Council for Christian Colleges & Universities (CCCU) Statement on Academic Freedom

Academic Freedom and Christian Higher Education

by Rick Ostrander, Vice President for Academic Affairs and Professional Programs, CCCU  

"ACADEMIC FREEDOM IS the right of the professor to a degree of freedom in teaching and research, subject to professional standards of competence, relevance, and respect... It is a foundational value of the academy."

The American Association of University Professors (AAUP) and Academic Freedom

American Association of University Professors (AAUP)

The AAUP definition of academic freedom:

  1. Teachers are entitled to full freedom in research and in the publication of the results, subject to the adequate performance of their other academic duties; but research for pecuniary return should be based upon an understanding with the authorities of the institution.
  2. Teachers are entitled to freedom in the classroom in discussing their subject, but they should be careful not to introduce into their teaching controversial matter which has no relation to their subject. Limitations of academic freedom because of religious or other aims of the institution should be clearly stated in writing at the time of the appointment.
  3. College and university teachers are citizens, members of a learned profession, and officers of an educational institution. When they speak or write as citizens, they should be free from institutional censorship or discipline, but their special position in the community imposes special obligations. As scholars and educational officers, they should remember that the public may judge their profession and their institution by their utterances. Hence they should at all times be accurate, should exercise appropriate restraint, should show respect for the opinions of others, and should make every effort to indicate that they are not speaking for the institution.

The AAUP website includes Resources on Academic Freedom

Pepperdine Chapter of AAUP

Committee on Freedom of Expression at the University of Chicago

Academic Freedom at Pepperdine

The Provost's statement on academic freedom reiterating a portion of the tenure policy:

Statement of Academic Freedom
The Tenure Policy of Pepperdine University, Section XI states:

The University realizes that academic freedom and economic security are essential for acquiring and maintaining a strong faculty. The faculty member must enjoy that freedom characteristic of the best in higher education as it has developed in Western culture. A faculty member, while recognizing a special responsibility to the University as a contributing scholar, requires freedom of discussion in the classroom and freedom of professional research and publication of results. Dedicated to the free pursuit of truth, a faculty member should consider it a basic duty to encourage freedom of inquiry in peers and in students.
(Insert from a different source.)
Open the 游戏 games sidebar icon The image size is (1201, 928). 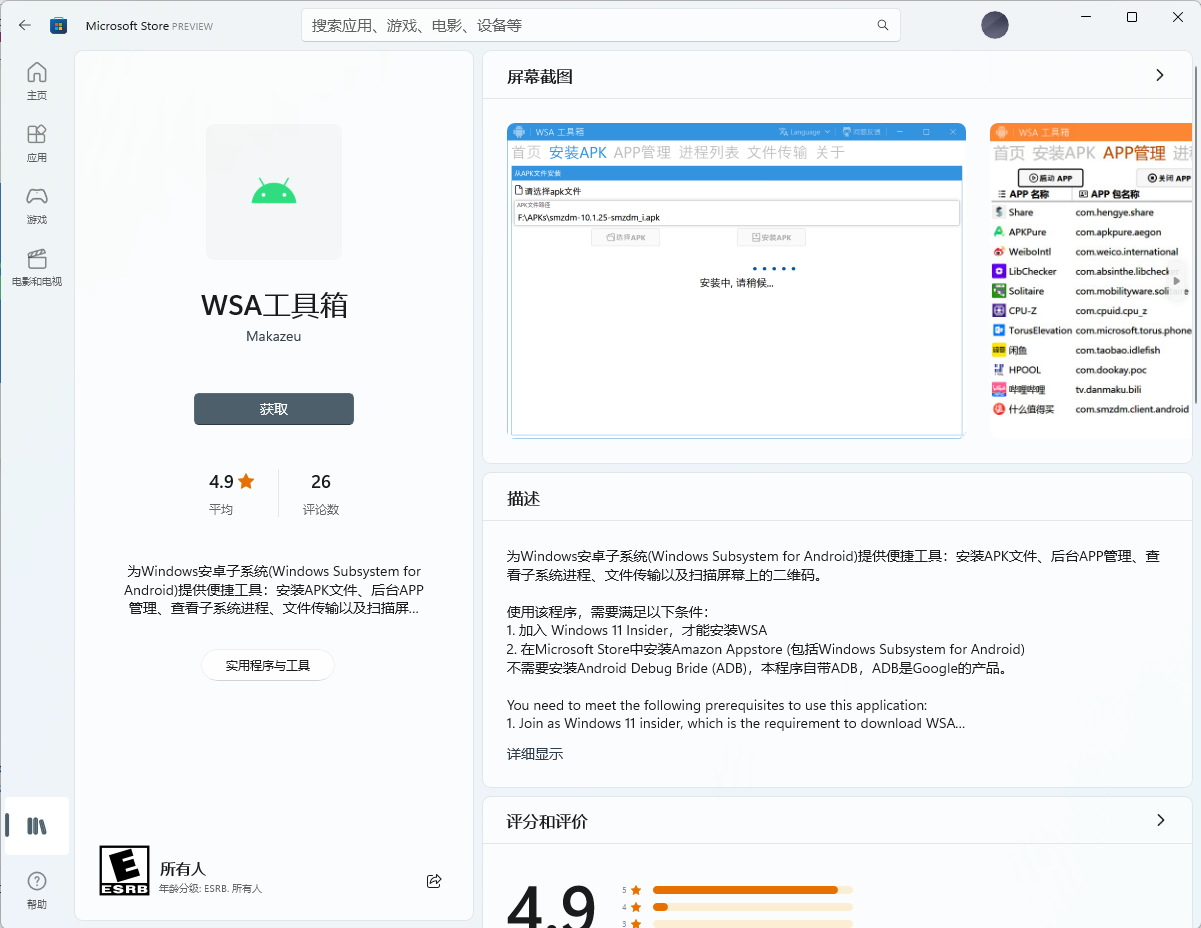(37, 205)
While abiding by and supporting the policies, ideals, and procedures of the University, the faculty member has the right of peacefully seeking revision of policies. Free inquiry and the pursuit of truth are indispensable conditions for the attainment of the goals of any university. A faculty member, while enjoying academic freedom, shares responsibility with the administration for the preservation of this freedom. Therefore, a faculty member is free in the quest for truth within a broad but intricate framework of responsibility to colleagues and students as sharers in this quest, to the University with its ideals and purposes, and to society with its basic mores and morals.

Pepperdine Libraries Academic Freedom Statement
[for complete statement see https://library.pepperdine.edu/about/academic-freedom.htm]

For librarians at Pepperdine University, academic freedom includes, but is not limited to the following:

  • The right to recommend for purchase library materials that might be controversial
  • The right to provide reference assistance in response to controversial questions
  • The right to publish and conduct scholarly research
  • The right to join and participate in professional organizations to encourage intellectual and social diversity

Pepperdine University librarians have the following responsibilities:

  • To fulfill their functions and academic roles with competence, integrity and to the best of their abilities.
  • To perform their academic functions in accordance with the highest ethical and workplace standards.
  • To exercise their rights with responsibility and without prejudice to the rights of others and in compliance with the mission and the needs of the Pepperdine community.

Pepperdine Libraries supports the free exchange of ideas and aspires to build collections that include all points of view.

Pepperdine Libraries affirms the Code of Ethics of the American Library Association.